When water is electrolysed, hydrogen and oxygen gas are produced. If 1.008 g of `H_(2)` is liberated at the cathode. What mass of `O_(2)` is formed at the anode?

To solve the problem of determining the mass of oxygen gas (O₂) produced when 1.008 g of hydrogen gas (H₂) is liberated at the cathode during the electrolysis of water, we can follow these steps: ### Step-by-Step Solution: 1. **Identify the Reaction:** The electrolysis of water can be represented by the following half-reactions: - At the cathode (reduction): \[ 2H^+ + 2e^- \rightarrow H_2 \quad \text{(1 mole of H₂ is produced from 2 moles of H⁺)} \] - At the anode (oxidation): \[ 2H_2O \rightarrow O_2 + 4H^+ + 4e^- \quad \text{(1 mole of O₂ is produced from 2 moles of H₂O)} \] 2. **Calculate Moles of Hydrogen Gas (H₂):** The molar mass of hydrogen gas (H₂) is approximately 2 g/mol.

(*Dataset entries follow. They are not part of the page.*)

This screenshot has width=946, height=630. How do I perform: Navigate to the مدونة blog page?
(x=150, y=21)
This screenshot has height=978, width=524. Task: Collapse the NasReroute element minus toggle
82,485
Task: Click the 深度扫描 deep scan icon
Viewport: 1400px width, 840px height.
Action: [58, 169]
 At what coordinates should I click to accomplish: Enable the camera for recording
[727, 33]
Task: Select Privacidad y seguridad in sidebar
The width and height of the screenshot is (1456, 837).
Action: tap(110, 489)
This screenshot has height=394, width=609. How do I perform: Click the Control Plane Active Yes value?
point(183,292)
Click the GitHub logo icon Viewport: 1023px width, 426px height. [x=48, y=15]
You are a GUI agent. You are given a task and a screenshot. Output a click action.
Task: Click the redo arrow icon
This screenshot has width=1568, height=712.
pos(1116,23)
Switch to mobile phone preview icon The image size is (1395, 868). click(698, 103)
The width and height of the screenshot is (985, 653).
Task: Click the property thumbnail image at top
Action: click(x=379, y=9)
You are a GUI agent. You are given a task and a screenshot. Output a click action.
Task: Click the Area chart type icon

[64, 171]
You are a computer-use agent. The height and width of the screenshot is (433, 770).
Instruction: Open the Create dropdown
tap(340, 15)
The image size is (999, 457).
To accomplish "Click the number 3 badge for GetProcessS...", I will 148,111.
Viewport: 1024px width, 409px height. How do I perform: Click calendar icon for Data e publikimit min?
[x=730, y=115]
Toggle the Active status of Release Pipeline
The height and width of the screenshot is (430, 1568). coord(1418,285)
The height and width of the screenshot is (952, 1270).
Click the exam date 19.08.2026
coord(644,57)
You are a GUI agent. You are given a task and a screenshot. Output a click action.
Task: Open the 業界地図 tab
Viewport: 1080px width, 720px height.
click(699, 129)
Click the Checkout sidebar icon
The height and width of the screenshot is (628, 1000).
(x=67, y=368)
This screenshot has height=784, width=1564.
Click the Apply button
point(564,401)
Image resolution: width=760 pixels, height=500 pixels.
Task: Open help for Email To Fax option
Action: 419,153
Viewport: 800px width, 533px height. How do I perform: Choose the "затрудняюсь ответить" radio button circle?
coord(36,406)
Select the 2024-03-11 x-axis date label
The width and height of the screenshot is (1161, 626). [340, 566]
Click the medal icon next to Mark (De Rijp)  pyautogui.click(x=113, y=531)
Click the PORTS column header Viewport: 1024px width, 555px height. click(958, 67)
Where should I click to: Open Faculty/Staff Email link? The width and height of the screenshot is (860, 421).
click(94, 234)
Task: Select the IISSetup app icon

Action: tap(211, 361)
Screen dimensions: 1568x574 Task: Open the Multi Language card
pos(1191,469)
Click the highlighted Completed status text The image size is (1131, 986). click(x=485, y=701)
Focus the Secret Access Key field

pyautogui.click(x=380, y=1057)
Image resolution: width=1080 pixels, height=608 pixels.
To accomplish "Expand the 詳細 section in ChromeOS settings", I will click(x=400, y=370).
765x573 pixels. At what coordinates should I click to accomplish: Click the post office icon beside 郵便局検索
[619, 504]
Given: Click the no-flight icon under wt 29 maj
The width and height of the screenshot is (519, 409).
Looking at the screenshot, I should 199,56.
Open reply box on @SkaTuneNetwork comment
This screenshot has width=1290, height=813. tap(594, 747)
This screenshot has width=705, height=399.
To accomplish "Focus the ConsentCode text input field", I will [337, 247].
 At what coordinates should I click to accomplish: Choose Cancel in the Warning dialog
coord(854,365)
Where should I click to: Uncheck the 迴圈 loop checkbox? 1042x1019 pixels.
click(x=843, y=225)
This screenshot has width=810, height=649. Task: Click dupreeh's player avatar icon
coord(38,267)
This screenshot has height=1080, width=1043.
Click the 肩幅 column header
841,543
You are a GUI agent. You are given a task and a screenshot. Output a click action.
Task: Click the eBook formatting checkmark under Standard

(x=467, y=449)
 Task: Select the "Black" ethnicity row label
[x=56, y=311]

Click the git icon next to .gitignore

To find the number of moles of H₂ produced: \[ \text{Moles of } H_2 = \frac{\text{mass of } H_2}{\text{molar mass of } H_2} = \frac{1.008 \text{ g}}{2 \text{ g/mol}} = 0.504 \text{ moles} \] 3. **Determine Moles of Oxygen Gas (O₂) Produced:** From the stoichiometry of the reactions, we know that for every 2 moles of H₂ produced, 1 mole of O₂ is produced. Thus: \[ \text{Moles of } O_2 = \frac{0.504 \text{ moles of } H_2}{2} = 0.252 \text{ moles} \] 4. **Calculate the Mass of Oxygen Gas (O₂):** The molar mass of oxygen gas (O₂) is approximately 32 g/mol. Now, we can calculate the mass of O₂ produced: \[ \text{Mass of } O_2 = \text{moles of } O_2 \times \text{molar mass of } O_2 = 0.252 \text{ moles} \times 32 \text{ g/mol} = 8.064 \text{ g} \] 5. **Final Answer:** Therefore, the mass of oxygen gas (O₂) formed at the anode is approximately: \[ \text{Mass of } O_2 \approx 8 \text{ g} \] ### Summary: The mass of oxygen gas produced when 1.008 g of hydrogen gas is liberated during the electrolysis of water is approximately **8 g**.